= WHAT THE TASK ASKS =
Where in the data below does the word "computer" appear? Copy each line that holds it.

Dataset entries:

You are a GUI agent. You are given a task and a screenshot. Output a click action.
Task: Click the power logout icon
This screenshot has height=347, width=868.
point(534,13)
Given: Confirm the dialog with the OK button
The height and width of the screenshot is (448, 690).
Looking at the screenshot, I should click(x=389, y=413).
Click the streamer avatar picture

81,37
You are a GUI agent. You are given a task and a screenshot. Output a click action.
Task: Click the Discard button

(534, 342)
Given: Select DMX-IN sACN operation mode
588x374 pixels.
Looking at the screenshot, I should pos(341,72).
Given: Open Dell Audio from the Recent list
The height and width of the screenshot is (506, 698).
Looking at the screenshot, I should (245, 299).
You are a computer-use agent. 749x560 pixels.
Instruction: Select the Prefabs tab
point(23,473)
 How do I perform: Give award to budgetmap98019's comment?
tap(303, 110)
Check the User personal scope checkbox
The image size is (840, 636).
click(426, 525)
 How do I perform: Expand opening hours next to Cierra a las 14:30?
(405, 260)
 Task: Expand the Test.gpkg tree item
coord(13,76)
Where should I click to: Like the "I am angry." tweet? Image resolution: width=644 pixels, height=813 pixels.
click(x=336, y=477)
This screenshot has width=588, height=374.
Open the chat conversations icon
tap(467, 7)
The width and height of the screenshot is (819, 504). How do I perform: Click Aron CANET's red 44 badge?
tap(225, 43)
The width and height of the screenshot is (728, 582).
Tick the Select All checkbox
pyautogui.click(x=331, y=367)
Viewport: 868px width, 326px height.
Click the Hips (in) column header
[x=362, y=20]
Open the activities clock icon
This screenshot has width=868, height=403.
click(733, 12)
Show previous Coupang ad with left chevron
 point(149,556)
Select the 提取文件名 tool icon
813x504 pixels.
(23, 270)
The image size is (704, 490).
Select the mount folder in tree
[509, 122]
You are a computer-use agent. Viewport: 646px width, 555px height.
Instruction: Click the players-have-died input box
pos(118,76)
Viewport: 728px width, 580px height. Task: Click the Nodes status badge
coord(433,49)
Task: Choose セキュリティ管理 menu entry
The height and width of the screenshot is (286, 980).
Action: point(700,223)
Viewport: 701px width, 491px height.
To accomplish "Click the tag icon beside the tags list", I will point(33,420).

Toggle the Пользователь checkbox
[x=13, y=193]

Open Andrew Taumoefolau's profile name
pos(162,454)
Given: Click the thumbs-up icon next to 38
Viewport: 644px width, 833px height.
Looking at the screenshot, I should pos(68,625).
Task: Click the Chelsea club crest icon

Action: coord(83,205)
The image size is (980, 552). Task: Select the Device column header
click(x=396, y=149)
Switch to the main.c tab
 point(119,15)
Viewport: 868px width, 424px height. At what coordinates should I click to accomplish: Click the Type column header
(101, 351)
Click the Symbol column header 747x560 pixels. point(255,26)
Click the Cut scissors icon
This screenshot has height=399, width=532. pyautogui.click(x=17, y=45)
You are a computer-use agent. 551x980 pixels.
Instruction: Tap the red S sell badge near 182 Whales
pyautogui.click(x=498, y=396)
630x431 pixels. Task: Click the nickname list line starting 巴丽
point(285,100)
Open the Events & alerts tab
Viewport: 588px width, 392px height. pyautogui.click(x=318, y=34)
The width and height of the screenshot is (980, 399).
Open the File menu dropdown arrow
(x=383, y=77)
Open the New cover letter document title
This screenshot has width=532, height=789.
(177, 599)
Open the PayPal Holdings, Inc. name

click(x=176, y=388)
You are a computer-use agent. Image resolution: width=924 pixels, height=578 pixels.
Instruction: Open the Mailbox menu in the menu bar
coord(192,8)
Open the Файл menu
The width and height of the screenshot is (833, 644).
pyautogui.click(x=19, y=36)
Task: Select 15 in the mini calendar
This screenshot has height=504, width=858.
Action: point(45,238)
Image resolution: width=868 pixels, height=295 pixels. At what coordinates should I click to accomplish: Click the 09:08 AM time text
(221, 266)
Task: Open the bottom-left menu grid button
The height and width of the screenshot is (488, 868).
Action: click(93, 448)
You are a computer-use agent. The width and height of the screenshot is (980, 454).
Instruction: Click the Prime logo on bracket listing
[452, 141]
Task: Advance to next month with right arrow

= REPLY TO THE EXERCISE =
You are a computer-use agent. 749x560 pixels.
You are a computer-use agent. Viewport: 646px width, 555px height.
You are a computer-use agent. 551x980 pixels.
You are a computer-use agent. Image resolution: width=924 pixels, height=578 pixels.
You are a computer-use agent. The width and height of the screenshot is (980, 454).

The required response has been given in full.